# ACTIVITY:
The passage below is about identifying a malware sample's family. In it, how many of the Yara rule's sequences does the executable match?

Detect the sample family

First, we can look at the entropy of the file to see if it is packaged:

Detect It Easy - Entropy of StealC sample (stage 4)

The latter is not packaged, as its entropy is not high.

We don't know which family of malware it is yet. A loader? A beacon? To find out, we can run a Yara scan. If you don't have a Yara rules database, you can find some on GitHub repositories such as Yara-Rules (no longer maintained), or on specialized platforms such as Malpedia.

If you run a scan on all Malpedia's Yara rules, you should come across a positively matching rule named win_stealc_auto:

$ yara -s win.stealc_auto.yar syncUpd_exe_miasm_unpacked.bin
win_stealc_auto syncUpd_exe_miasm_unpacked.bin
0x135df:$sequence_0: FF 15 38 4F 62 00 85 C0 75 07 C6 85 E0 FE FF FF 43
0xde4c:$sequence_1: 68 6F D7 41 00 E8 EA 82 00 00 E8 65 E7 FF FF 83 C4 74
0xc760:$sequence_2: 50 E8 3A 9A 00 00 E8 D5 F2 FF FF 83 C4 74
0xc81c:$sequence_2: 50 E8 DE 40 FF FF E8 D9 EC FF FF 83 C4 74
0xc8ca:$sequence_2: 50 E8 70 98 00 00 E8 EB FC FF FF 83 C4 74
0xaf51:$sequence_3: E8 4A B2 00 00 E8 D5 E4 FF FF 81 C4 80 00 00 00 E9 53 03 00 00
0xb03c:$sequence_3: E8 5F B1 00 00 E8 EA E3 FF FF 81 C4 80 00 00 00 E9 68 02 00 00
0xd558:$sequence_4: 50 E8 42 8C 00 00 E8 DD F3 FF FF 81 C4 84 00 00 00
0xd5d4:$sequence_4: 50 E8 C6 8B 00 00 E8 61 F3 FF FF 81 C4 84 00 00 00
0xd650:$sequence_4: 50 E8 4A 8B 00 00 E8 E5 F2 FF FF 81 C4 84 00 00 00
0x124c7:$sequence_5: E8 44 25 FF FF 83 C4 60 E8 7C E2 FF FF 83 C4 0C
0x10692:$sequence_6: E8 09 5B 00 00 E8 A4 4A FF FF 83 C4 18 6A 3C
0x149d6:$sequence_7: FF 15 88 50 62 00 50 FF 15 20 50 62 00 8B 55 08 89 02
0x149dc:$sequence_8: 50 FF 15 20 50 62 00 8B 55 08 89 02

It seems that the executable matches 9 out of 10 sequences, which is a very good score. We can therefore strongly assume that this is the final StealC malware. Malpedia has a dedicated page about it.

Our aim is to recover C2 from the malicious program, and several methods can be used:

In this article, we will use the Static method.

# DATA EXCERPTS:
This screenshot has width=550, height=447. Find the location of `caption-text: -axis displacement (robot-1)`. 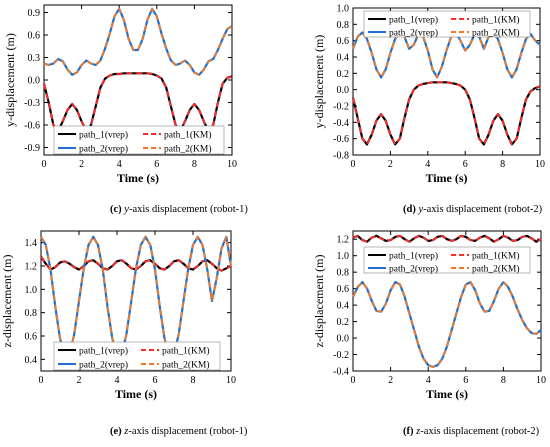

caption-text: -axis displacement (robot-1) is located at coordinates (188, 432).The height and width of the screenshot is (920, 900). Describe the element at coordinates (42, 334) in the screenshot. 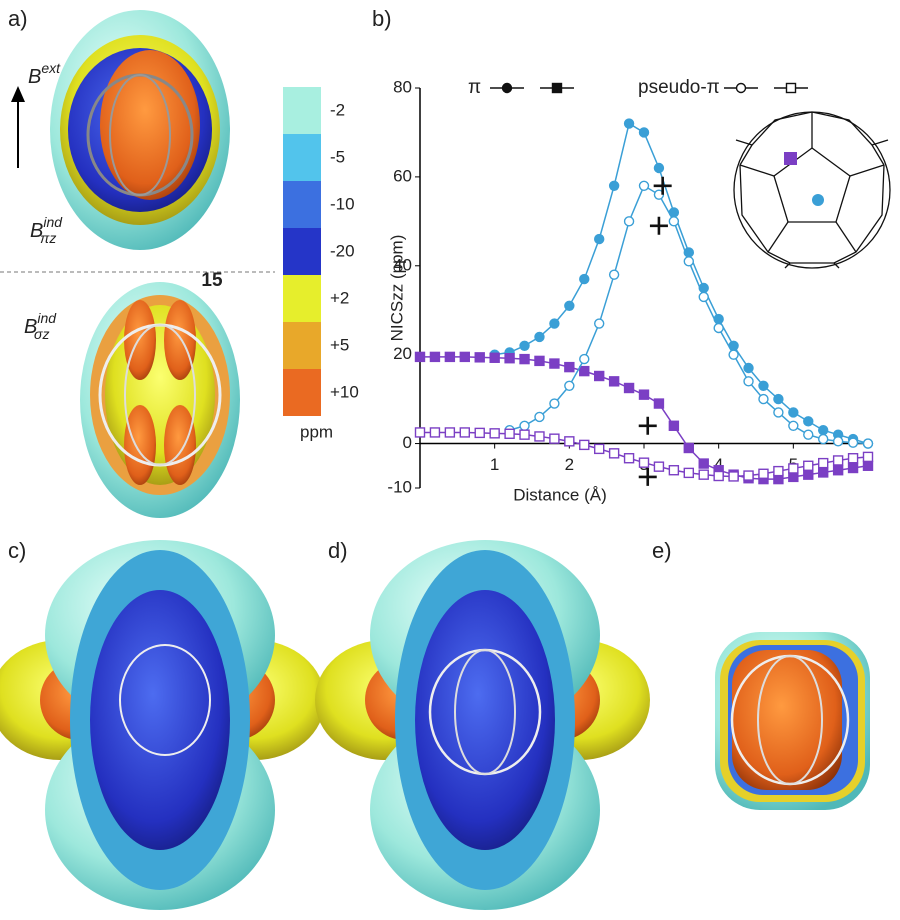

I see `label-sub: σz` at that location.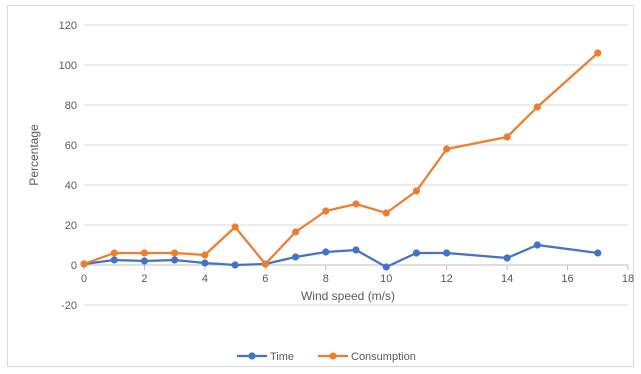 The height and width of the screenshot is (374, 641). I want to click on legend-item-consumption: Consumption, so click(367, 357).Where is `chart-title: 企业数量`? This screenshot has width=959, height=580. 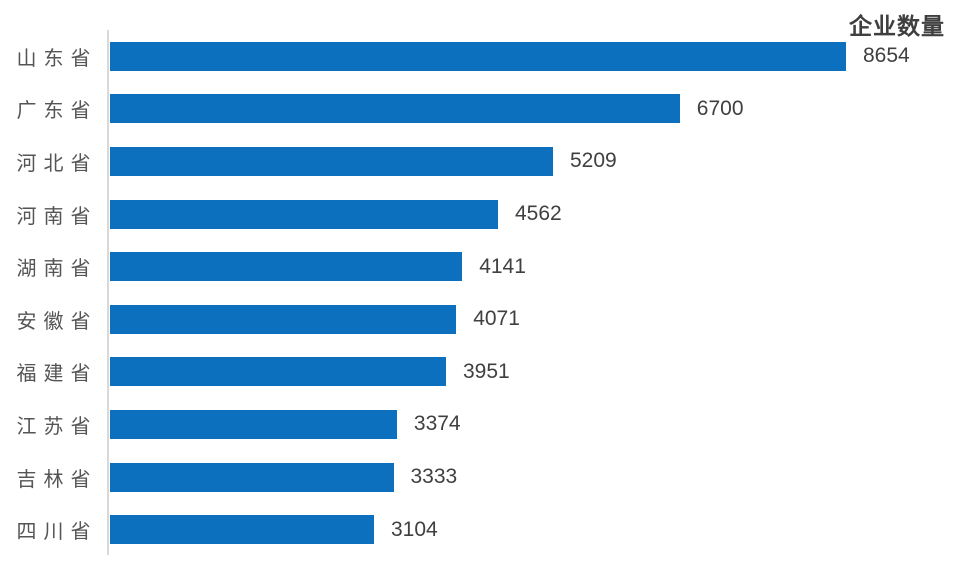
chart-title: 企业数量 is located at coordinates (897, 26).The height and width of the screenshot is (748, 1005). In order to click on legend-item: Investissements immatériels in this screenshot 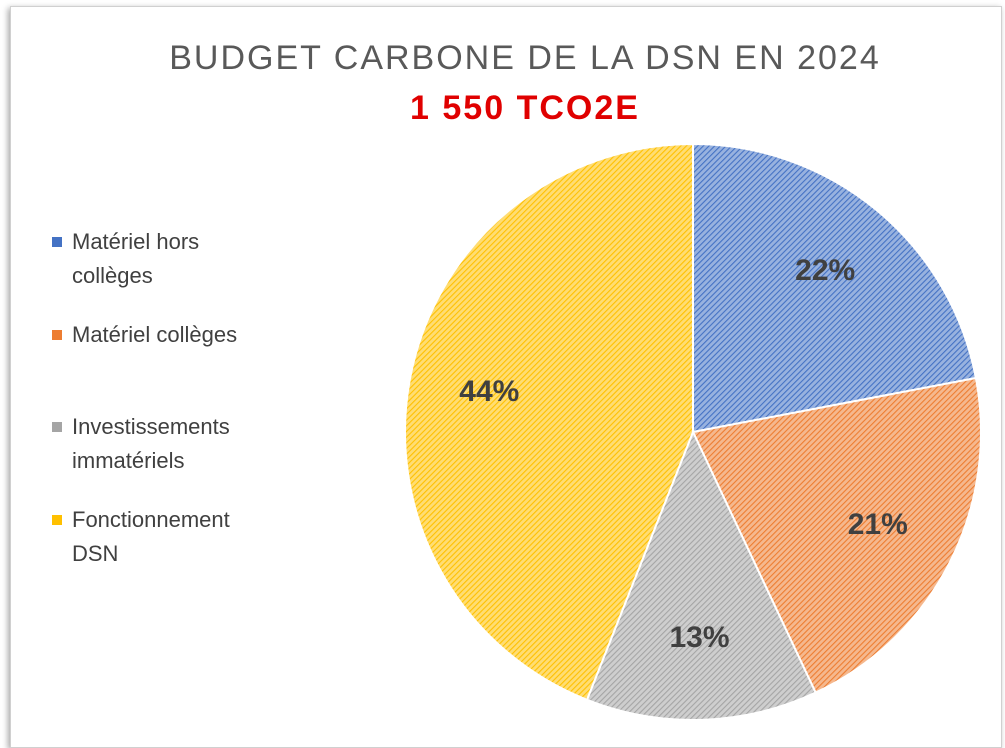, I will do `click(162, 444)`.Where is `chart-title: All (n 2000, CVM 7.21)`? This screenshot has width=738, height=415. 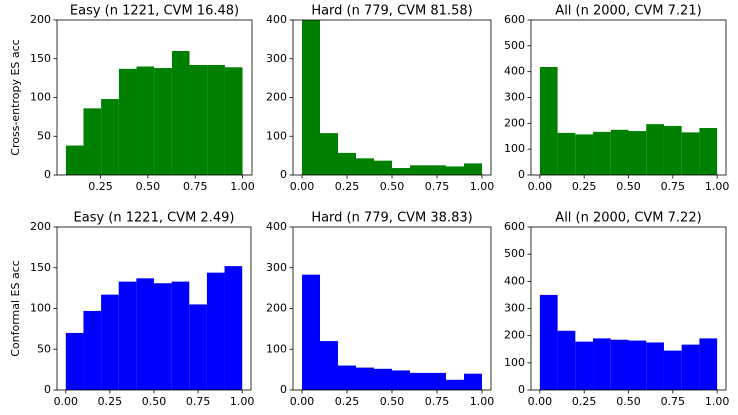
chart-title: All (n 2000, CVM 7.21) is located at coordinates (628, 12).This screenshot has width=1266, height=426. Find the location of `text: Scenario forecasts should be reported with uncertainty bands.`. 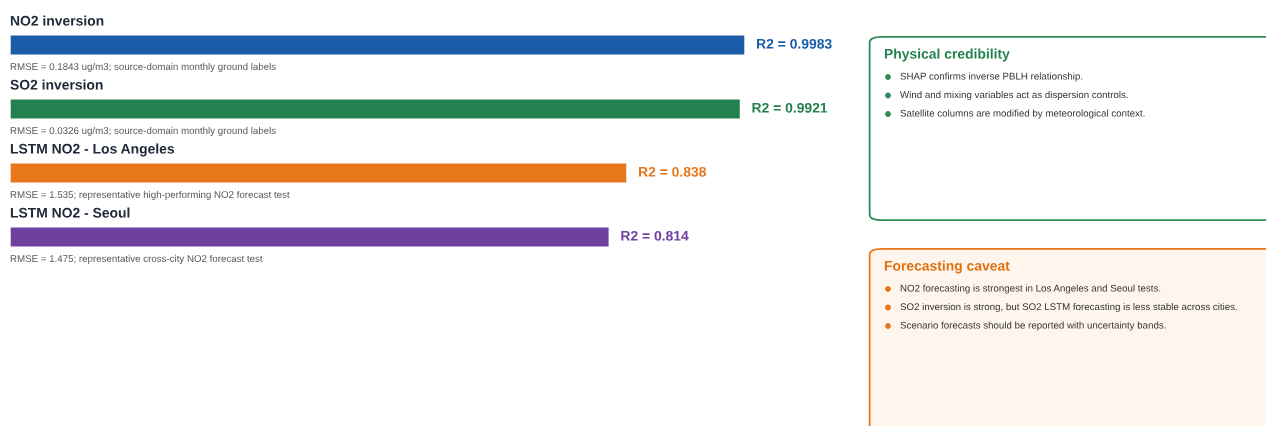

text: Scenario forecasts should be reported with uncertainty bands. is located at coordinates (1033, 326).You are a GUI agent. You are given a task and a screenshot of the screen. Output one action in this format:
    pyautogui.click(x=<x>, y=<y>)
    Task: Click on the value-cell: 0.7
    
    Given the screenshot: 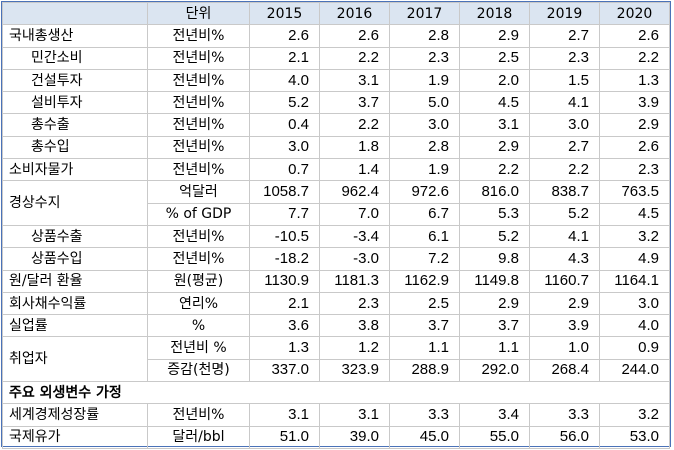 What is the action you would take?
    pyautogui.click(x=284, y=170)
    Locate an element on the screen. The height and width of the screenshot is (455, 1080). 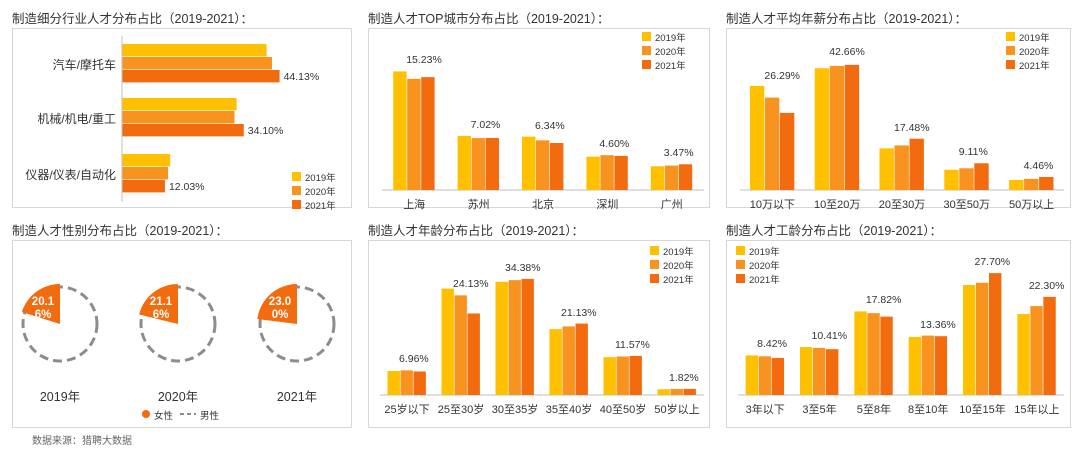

# REPLY:
9 out of 10.